TASK TO COMPLETE –
Could you output every record below exactly as it appears?

DATASET RECORDS –
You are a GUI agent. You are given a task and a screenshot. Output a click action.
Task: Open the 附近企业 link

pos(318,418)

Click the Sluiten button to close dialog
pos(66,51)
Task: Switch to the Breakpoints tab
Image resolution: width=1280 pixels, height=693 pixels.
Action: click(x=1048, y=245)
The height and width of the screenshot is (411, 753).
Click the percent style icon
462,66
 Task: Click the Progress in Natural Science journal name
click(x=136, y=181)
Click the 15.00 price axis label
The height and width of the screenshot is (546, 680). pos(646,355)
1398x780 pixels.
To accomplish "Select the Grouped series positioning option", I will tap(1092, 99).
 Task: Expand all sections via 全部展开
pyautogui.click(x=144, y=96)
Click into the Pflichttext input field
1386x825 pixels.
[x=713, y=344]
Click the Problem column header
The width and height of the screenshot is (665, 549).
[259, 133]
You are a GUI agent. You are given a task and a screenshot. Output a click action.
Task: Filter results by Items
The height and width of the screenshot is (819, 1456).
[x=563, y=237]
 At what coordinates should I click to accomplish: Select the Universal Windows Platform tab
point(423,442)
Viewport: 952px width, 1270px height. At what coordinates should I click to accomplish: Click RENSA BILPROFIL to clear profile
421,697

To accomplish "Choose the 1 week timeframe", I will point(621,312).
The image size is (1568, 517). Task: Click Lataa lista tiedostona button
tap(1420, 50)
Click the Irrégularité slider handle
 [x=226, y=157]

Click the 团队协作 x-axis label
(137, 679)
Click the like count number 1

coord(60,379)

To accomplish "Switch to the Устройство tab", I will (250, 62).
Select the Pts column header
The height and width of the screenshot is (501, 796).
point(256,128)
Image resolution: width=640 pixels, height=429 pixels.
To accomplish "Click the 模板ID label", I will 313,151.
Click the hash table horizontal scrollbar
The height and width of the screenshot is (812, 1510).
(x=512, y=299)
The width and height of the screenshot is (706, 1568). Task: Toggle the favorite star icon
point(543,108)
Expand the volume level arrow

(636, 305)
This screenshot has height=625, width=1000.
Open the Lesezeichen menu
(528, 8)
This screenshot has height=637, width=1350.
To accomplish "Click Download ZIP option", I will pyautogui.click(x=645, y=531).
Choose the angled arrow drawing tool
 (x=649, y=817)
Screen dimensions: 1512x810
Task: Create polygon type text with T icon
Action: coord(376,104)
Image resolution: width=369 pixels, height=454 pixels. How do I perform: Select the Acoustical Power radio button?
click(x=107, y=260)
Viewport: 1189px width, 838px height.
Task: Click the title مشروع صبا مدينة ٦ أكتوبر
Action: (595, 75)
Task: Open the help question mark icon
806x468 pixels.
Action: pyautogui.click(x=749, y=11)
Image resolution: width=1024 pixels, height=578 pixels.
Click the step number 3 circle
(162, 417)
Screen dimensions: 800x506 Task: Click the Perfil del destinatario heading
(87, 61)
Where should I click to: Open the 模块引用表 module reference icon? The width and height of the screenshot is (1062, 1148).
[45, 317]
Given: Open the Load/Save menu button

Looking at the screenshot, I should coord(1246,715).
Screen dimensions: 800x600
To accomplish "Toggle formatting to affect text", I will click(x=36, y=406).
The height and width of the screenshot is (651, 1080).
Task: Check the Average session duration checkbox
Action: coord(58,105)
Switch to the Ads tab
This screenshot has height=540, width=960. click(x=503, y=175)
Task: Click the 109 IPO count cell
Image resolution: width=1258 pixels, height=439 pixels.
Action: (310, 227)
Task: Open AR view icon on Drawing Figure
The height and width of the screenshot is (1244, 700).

ANSWER FOR THIS EXERCISE –
You are a GUI agent. You are given a task and a screenshot. Output a click action.
Task: Open the 附近企业 link

pos(318,418)

Click the Sluiten button to close dialog
pos(66,51)
Task: Switch to the Breakpoints tab
Image resolution: width=1280 pixels, height=693 pixels.
Action: click(x=1048, y=245)
The height and width of the screenshot is (411, 753).
Click the percent style icon
462,66
 Task: Click the Progress in Natural Science journal name
click(x=136, y=181)
Click the 15.00 price axis label
The height and width of the screenshot is (546, 680). pos(646,355)
1398x780 pixels.
To accomplish "Select the Grouped series positioning option", I will tap(1092, 99).
 Task: Expand all sections via 全部展开
pyautogui.click(x=144, y=96)
Click into the Pflichttext input field
1386x825 pixels.
[x=713, y=344]
Click the Problem column header
The width and height of the screenshot is (665, 549).
[259, 133]
You are a GUI agent. You are given a task and a screenshot. Output a click action.
Task: Filter results by Items
The height and width of the screenshot is (819, 1456).
[x=563, y=237]
 At what coordinates should I click to accomplish: Select the Universal Windows Platform tab
point(423,442)
Viewport: 952px width, 1270px height. At what coordinates should I click to accomplish: Click RENSA BILPROFIL to clear profile
421,697

To accomplish "Choose the 1 week timeframe", I will point(621,312).
The image size is (1568, 517). Task: Click Lataa lista tiedostona button
tap(1420, 50)
Click the Irrégularité slider handle
 [x=226, y=157]

Click the 团队协作 x-axis label
(137, 679)
Click the like count number 1

coord(60,379)

To accomplish "Switch to the Устройство tab", I will (250, 62).
Select the Pts column header
The height and width of the screenshot is (501, 796).
point(256,128)
Image resolution: width=640 pixels, height=429 pixels.
To accomplish "Click the 模板ID label", I will 313,151.
Click the hash table horizontal scrollbar
The height and width of the screenshot is (812, 1510).
(x=512, y=299)
The width and height of the screenshot is (706, 1568). Task: Toggle the favorite star icon
point(543,108)
Expand the volume level arrow

(636, 305)
This screenshot has height=625, width=1000.
Open the Lesezeichen menu
(528, 8)
This screenshot has height=637, width=1350.
To accomplish "Click Download ZIP option", I will pyautogui.click(x=645, y=531).
Choose the angled arrow drawing tool
 (x=649, y=817)
Screen dimensions: 1512x810
Task: Create polygon type text with T icon
Action: coord(376,104)
Image resolution: width=369 pixels, height=454 pixels. How do I perform: Select the Acoustical Power radio button?
click(x=107, y=260)
Viewport: 1189px width, 838px height.
Task: Click the title مشروع صبا مدينة ٦ أكتوبر
Action: (595, 75)
Task: Open the help question mark icon
806x468 pixels.
Action: pyautogui.click(x=749, y=11)
Image resolution: width=1024 pixels, height=578 pixels.
Click the step number 3 circle
(162, 417)
Screen dimensions: 800x506 Task: Click the Perfil del destinatario heading
(87, 61)
Where should I click to: Open the 模块引用表 module reference icon? The width and height of the screenshot is (1062, 1148).
[45, 317]
Given: Open the Load/Save menu button

Looking at the screenshot, I should coord(1246,715).
Screen dimensions: 800x600
To accomplish "Toggle formatting to affect text", I will click(x=36, y=406).
The height and width of the screenshot is (651, 1080).
Task: Check the Average session duration checkbox
Action: coord(58,105)
Switch to the Ads tab
This screenshot has height=540, width=960. click(x=503, y=175)
Task: Click the 109 IPO count cell
Image resolution: width=1258 pixels, height=439 pixels.
Action: (310, 227)
Task: Open AR view icon on Drawing Figure
The height and width of the screenshot is (1244, 700).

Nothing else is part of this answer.